Abstract: Today's high-performance ASICs and microprocessors may consume up to 150W of power. For supply voltages from 1V to 1.5V, the current required by these devices can easily exceed 100A. Using a multi-phase DC-DC converter to provide power to these devices is a more feasible solution.
At present, there has been a power controller that can be reduced, which allows designers to select the number of phases for a particular DC-DC converter. The scalable architecture allows several controllers to work in parallel and simultaneously. The on-chip PLL-based clock generator enables multiple devices to work synchronously.
Multi-phase topology Although the single-phase buck regulator does not have strict power limits, when the load current rises above 20A to 30A, the multi-phase converter will have obvious advantages. These advantages include: lower input ripple current, greatly reducing the number of input capacitors; the output ripple frequency is also reduced due to the equivalent multiplication of the output ripple frequency; and the temperature of the component due to the distribution of losses in more components It has also been reduced; and the height of external components has also been reduced.

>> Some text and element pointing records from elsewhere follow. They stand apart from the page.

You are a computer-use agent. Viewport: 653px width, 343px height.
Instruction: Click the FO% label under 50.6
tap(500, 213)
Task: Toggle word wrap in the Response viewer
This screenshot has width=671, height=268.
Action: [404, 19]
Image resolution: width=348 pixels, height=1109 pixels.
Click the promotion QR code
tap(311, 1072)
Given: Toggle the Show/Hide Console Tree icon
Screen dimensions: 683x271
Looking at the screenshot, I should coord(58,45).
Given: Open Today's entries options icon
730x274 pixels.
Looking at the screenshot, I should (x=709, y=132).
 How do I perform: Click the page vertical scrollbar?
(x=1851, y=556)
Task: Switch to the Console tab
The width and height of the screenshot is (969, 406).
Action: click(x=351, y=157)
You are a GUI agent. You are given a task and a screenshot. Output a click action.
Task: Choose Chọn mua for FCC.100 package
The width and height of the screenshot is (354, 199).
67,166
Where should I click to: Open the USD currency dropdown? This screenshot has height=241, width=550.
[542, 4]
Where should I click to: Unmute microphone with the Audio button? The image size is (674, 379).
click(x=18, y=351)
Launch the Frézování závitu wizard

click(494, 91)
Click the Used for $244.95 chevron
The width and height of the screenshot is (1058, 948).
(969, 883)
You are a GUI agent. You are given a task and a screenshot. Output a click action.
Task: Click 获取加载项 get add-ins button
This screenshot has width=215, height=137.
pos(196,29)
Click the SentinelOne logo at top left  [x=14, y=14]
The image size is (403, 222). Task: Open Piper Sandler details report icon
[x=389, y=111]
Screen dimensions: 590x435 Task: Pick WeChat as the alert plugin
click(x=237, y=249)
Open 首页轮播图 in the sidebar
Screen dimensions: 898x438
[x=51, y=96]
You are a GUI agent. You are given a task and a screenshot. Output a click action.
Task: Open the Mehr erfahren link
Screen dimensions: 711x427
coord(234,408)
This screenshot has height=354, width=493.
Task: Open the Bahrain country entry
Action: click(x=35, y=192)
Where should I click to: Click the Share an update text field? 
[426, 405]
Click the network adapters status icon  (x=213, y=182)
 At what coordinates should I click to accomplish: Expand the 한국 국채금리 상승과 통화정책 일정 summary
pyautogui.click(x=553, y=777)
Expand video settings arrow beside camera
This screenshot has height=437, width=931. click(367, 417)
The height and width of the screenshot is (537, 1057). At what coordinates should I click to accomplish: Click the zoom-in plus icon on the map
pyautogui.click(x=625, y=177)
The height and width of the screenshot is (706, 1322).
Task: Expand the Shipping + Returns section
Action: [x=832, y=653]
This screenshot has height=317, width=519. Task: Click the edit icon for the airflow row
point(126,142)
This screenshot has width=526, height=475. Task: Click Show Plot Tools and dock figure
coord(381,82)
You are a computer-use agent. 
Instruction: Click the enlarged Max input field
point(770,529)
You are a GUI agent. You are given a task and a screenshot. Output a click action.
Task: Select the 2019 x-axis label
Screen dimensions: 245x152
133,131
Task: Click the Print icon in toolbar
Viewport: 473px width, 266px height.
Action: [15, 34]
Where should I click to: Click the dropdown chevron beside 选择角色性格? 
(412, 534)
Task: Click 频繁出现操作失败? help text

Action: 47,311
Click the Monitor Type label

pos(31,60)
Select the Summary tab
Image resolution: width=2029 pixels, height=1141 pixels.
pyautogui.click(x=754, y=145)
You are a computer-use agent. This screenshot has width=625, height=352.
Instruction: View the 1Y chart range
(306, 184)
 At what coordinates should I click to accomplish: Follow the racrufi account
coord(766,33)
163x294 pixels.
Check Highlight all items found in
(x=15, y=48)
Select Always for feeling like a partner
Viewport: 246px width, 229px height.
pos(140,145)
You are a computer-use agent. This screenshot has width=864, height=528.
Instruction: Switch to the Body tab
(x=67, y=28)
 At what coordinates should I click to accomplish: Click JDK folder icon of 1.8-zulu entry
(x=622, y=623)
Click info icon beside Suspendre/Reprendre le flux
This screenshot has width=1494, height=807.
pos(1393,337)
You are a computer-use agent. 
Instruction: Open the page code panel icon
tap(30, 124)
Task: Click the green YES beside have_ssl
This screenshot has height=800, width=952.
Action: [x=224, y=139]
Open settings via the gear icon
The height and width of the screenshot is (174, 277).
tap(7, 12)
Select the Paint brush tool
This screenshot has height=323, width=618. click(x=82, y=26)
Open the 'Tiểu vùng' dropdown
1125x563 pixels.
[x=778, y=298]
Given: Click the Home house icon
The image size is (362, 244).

Multi-phase converters are essentially multi-channel buck regulators working in parallel, their switching actions remain synchronized, the phase deviates from 360 / n degrees, where n is equal to the number of phases. The parallel connection of the converters makes the output regulation a little more complicated. This problem is easily solved with a current-mode control IC. This controller regulates the current in each inductor in addition to the output voltage.
Input ripple current When choosing the input capacitor, the key issue facing designers is the handling of input ripple current. The use of a multi-phase topology greatly reduces the input ripple current—the input capacitance of each phase only needs to handle lower amplitude input current pulses. In addition, the phase deviation also increases the equivalent duty cycle of the current waveform, resulting in a lower RMS ripple current. The ripple current values ​​listed in Table 1 illustrate the reduction in ripple current and the savings in input capacitance.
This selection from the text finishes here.